Ansel Adams: Celebration Of Genius
5 Mar 2008 in Visual Arts & Crafts
City Art Centre, Edinburgh, until 19 April 2008
ANYONE visiting Edinburgh in the next few weeks with an interest in landscape or photography should not miss the chance to catch this exhibition – or rather, exhibitions. The work on show not only features a lavish collection from the work of the legendary California-born photographer, but also a complementary exhibition of photographs in the footsteps of Adams by Scottish photographer Lindsay Robertson – with the added bonus of huge photographs of iconic Scottish sites that are as breathtaking as anything in the show.
Adams work is so familiar as to be almost a cliché these days, but one of the many merits of this show is that it provides an opportunity to reassess his innovations and his remarkable eye for landscape and light in a context other than the mass reproduction of greeting cards and all the rest. Seeing them in a gallery setting, many at a larger scale than most of us will know, allows a fresh appraisal of his genius.

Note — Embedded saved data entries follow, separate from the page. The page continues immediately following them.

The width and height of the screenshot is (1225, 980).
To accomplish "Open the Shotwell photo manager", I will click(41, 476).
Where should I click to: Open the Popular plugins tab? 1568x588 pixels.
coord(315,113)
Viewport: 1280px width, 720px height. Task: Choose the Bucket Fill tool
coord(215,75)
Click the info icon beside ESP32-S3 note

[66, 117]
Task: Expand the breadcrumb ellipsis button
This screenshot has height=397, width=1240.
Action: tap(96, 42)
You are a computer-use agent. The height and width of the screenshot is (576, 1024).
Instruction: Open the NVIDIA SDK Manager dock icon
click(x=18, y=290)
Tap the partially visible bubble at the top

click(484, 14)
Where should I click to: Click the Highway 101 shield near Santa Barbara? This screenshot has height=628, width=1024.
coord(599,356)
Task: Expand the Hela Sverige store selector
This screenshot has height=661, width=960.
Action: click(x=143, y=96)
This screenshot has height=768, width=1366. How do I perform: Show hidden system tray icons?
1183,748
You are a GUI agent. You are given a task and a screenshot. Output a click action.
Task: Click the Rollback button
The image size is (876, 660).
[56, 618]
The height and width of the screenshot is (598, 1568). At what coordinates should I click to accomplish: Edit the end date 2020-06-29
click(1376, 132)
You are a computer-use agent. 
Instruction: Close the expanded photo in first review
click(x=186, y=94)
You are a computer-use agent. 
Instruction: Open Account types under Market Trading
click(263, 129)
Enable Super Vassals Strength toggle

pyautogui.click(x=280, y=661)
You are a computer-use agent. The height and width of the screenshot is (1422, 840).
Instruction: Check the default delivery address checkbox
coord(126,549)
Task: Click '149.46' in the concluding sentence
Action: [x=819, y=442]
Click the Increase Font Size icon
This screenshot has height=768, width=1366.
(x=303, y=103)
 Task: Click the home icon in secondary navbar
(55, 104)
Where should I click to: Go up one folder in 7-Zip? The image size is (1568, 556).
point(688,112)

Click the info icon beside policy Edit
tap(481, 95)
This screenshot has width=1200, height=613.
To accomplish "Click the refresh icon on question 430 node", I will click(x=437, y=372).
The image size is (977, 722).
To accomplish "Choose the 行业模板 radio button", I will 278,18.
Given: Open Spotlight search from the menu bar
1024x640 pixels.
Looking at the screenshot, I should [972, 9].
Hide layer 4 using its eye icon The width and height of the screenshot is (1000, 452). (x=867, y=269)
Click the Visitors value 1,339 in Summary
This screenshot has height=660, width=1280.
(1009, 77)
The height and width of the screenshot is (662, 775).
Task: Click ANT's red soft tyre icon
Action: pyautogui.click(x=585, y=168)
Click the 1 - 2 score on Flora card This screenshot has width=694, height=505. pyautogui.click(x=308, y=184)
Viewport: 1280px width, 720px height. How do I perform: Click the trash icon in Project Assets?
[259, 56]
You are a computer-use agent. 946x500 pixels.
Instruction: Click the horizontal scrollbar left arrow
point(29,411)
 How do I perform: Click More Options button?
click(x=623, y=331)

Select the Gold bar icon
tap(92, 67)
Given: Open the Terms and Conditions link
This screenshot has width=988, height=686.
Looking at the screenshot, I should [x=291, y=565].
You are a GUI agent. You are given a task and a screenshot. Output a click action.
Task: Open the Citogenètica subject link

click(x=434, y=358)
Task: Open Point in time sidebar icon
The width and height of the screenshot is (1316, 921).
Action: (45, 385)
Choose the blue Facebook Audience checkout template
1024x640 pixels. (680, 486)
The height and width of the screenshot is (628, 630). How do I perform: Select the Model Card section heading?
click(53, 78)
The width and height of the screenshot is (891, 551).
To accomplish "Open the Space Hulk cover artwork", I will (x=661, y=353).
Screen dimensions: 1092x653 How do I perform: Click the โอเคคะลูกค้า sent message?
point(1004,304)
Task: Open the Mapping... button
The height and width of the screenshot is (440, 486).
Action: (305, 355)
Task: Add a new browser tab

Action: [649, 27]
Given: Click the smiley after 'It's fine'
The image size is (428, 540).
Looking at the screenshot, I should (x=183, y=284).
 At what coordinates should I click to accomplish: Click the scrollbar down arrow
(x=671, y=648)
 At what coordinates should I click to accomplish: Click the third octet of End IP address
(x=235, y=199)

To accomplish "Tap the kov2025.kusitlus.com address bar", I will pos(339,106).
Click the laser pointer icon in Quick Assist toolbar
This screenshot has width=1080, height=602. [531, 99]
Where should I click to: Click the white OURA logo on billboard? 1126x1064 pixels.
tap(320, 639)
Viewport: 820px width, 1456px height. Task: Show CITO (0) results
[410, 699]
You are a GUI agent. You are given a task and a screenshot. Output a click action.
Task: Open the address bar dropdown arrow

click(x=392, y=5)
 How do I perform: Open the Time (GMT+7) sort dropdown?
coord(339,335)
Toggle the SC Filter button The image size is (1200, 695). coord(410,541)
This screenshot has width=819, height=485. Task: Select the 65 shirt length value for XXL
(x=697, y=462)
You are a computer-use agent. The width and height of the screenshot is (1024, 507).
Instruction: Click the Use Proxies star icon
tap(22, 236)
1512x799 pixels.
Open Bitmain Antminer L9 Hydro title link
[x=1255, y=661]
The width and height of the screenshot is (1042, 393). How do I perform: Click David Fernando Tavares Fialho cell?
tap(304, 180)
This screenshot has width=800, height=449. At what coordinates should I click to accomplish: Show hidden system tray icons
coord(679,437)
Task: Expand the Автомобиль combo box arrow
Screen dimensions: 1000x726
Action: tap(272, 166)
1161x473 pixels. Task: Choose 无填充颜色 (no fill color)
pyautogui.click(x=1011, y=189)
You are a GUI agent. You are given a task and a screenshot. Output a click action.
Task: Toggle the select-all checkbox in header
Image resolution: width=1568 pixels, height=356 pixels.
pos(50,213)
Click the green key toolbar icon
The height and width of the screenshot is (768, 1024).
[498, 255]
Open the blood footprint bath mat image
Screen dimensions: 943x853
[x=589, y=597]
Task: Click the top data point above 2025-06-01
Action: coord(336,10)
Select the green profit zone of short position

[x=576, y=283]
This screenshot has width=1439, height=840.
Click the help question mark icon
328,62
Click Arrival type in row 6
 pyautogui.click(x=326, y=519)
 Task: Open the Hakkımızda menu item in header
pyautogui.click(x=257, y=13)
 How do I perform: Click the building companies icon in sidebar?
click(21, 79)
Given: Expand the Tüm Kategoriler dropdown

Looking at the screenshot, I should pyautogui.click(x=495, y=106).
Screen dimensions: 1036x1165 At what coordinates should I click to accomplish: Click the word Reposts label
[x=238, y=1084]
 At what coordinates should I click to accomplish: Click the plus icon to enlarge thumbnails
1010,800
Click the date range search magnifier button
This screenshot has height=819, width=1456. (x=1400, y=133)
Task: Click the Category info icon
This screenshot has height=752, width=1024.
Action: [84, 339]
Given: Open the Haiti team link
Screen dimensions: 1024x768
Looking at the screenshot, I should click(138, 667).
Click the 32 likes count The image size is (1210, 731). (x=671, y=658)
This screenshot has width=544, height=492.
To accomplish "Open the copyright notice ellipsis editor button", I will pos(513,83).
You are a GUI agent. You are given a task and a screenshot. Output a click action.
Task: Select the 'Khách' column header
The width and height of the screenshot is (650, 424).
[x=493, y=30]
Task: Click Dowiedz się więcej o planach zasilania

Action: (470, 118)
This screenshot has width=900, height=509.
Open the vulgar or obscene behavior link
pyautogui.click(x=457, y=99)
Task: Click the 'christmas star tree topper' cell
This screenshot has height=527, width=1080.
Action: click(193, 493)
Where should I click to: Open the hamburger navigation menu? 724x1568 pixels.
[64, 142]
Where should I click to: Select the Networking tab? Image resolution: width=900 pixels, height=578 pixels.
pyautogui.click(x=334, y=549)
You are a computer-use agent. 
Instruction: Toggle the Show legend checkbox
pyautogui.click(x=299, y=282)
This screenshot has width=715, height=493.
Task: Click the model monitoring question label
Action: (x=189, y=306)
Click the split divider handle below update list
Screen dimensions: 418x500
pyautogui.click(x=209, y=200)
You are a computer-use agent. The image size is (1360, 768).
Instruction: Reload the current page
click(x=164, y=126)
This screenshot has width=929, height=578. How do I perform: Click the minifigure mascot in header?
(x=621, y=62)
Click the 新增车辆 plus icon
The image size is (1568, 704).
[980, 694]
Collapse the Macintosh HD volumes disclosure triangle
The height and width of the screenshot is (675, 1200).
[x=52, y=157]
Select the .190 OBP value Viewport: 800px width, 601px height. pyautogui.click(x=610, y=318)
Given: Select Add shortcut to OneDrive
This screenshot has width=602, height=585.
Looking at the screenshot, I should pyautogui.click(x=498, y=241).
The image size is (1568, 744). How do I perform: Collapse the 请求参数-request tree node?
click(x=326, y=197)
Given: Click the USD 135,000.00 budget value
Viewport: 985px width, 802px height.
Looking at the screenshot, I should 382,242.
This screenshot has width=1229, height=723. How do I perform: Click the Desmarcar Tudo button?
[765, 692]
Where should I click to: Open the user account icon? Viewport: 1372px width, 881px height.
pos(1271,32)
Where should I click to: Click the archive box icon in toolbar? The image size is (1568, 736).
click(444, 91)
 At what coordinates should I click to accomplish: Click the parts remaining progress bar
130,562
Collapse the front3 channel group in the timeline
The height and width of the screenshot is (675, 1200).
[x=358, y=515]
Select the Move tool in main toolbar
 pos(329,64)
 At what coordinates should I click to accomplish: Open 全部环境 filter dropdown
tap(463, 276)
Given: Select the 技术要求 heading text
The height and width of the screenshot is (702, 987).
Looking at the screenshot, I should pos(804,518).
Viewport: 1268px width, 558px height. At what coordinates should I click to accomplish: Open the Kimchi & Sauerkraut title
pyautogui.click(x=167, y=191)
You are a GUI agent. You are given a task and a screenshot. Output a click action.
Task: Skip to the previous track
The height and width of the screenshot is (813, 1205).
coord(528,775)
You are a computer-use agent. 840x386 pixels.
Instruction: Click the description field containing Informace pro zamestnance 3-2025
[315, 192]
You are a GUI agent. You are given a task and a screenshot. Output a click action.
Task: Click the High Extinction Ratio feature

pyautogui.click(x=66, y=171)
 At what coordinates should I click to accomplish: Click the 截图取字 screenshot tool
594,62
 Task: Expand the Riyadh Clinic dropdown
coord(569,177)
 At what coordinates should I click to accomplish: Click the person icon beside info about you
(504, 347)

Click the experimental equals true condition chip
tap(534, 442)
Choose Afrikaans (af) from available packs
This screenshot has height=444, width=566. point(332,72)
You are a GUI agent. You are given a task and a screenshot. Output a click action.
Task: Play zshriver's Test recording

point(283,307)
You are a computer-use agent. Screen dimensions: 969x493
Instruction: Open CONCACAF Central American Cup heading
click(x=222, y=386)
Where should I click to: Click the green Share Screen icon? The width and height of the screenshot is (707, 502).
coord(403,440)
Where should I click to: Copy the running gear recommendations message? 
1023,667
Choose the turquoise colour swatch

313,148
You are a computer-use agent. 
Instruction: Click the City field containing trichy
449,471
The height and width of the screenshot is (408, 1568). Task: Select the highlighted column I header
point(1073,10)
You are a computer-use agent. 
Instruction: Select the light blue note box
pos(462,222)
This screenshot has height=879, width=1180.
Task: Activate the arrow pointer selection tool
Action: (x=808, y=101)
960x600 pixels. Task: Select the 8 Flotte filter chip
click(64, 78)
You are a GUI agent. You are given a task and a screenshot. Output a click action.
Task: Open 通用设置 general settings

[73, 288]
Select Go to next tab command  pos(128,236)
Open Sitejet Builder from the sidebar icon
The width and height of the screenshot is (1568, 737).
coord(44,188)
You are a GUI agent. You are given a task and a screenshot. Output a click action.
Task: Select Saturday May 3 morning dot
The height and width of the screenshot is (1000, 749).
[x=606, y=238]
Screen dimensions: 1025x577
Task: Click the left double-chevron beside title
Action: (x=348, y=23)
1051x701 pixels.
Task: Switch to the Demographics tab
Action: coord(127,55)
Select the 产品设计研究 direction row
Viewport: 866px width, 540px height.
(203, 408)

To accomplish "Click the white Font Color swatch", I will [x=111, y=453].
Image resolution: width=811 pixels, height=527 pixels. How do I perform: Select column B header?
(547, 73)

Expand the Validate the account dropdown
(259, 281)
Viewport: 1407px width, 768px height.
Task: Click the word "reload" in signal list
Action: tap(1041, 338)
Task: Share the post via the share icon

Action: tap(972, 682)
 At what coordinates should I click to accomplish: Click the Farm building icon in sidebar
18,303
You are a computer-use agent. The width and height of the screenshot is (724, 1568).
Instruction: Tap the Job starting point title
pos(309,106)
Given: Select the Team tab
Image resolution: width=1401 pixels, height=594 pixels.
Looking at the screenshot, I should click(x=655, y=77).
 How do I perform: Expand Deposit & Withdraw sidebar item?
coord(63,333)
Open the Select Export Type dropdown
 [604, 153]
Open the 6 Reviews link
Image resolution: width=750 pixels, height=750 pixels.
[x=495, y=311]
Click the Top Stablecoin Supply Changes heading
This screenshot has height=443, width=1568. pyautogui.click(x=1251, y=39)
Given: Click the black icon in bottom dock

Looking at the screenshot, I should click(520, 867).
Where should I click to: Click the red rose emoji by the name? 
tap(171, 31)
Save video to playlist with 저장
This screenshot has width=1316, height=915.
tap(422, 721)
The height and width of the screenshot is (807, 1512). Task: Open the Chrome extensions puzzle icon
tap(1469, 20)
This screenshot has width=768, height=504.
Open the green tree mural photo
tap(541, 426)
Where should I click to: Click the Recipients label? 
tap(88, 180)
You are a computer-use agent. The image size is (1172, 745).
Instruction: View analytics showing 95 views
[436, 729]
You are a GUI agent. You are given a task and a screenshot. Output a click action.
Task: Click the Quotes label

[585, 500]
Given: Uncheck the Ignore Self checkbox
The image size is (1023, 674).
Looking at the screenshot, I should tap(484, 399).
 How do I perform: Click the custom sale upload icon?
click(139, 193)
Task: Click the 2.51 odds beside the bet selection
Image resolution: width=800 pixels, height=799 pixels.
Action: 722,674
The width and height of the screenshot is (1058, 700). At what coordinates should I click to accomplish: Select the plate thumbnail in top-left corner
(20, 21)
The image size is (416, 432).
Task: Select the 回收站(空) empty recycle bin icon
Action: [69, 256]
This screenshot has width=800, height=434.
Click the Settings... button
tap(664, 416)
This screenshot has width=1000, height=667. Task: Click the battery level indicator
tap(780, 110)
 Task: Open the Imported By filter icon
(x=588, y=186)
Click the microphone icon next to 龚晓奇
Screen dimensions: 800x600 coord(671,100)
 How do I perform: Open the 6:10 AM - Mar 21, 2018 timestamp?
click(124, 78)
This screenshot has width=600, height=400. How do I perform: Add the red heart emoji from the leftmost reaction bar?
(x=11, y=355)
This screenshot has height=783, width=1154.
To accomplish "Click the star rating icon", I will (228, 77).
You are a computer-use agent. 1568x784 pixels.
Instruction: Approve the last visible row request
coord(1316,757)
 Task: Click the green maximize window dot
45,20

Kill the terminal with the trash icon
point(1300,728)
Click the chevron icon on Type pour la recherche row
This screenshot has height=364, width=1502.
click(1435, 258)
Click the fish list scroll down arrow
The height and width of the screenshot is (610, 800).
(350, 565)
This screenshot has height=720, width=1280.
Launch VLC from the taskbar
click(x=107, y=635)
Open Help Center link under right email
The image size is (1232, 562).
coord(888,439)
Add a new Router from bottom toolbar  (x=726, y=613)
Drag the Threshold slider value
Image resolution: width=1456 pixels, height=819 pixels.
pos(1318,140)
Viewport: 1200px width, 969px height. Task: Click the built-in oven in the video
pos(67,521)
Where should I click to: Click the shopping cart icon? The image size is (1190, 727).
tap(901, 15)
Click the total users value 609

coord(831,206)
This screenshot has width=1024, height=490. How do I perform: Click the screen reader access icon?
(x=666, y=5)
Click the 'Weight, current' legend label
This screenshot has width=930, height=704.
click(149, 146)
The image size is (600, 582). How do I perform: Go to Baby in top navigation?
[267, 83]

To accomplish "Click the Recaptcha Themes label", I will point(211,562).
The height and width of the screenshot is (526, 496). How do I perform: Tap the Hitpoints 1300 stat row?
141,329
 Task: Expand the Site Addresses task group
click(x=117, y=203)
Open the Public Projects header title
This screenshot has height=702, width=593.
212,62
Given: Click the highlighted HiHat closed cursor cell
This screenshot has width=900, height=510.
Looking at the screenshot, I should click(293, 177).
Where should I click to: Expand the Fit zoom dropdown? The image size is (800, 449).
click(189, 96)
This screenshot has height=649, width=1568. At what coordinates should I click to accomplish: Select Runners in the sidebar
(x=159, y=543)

His most iconic pictures are there in numbers, including many of the famous shots of Yosemite’s towering cliffs and waterfalls, and the other High Sierra locations that made his name. A generous selection of his work in the southwest is also included, as are his photographs of trees, a sampling of his close-up photographs of leaves and flowers, and man-made objects like picket fences (even here he can’t resist evoking a towering mountain), sections of buildings and churches, and even a piece of unusually stained wallpaper.
All of these are in his signature black-and-white (he did also work in colour, but none of that work is represented here), although it is a black-and-white world of infinite gradations of tone and visual texture. He brings his acute perception and technical expertise to bear on all of these subject with equal power and perspicuity. This will be the last chance to see this exhibition before the work returns to the archive at the George Eastman House Collection, and should be seized.
It also marked the first time that a British photographer has been allowed to exhibit alongside Adams. Lindsay Robertson followed in the footsteps of the American giant, using a similarly evocative black-and-white and photographing in locations that parallel Adams own journeying (there is even an ironic echo of the American’s series of photos of crosses in south-western churches, only with a drainpipe as the subject).
Robertson succeeds in placing his own stamp on these works through subtle differences of visual perception and light and shade. Best of all, though, are those fabulous Scottish landscapes from Glencoe, Applecross, Sutherland, Caithness and various other airts, gloriously reproduced alongside the American landscapes. They make a stunning coda to a wonderful exhibition.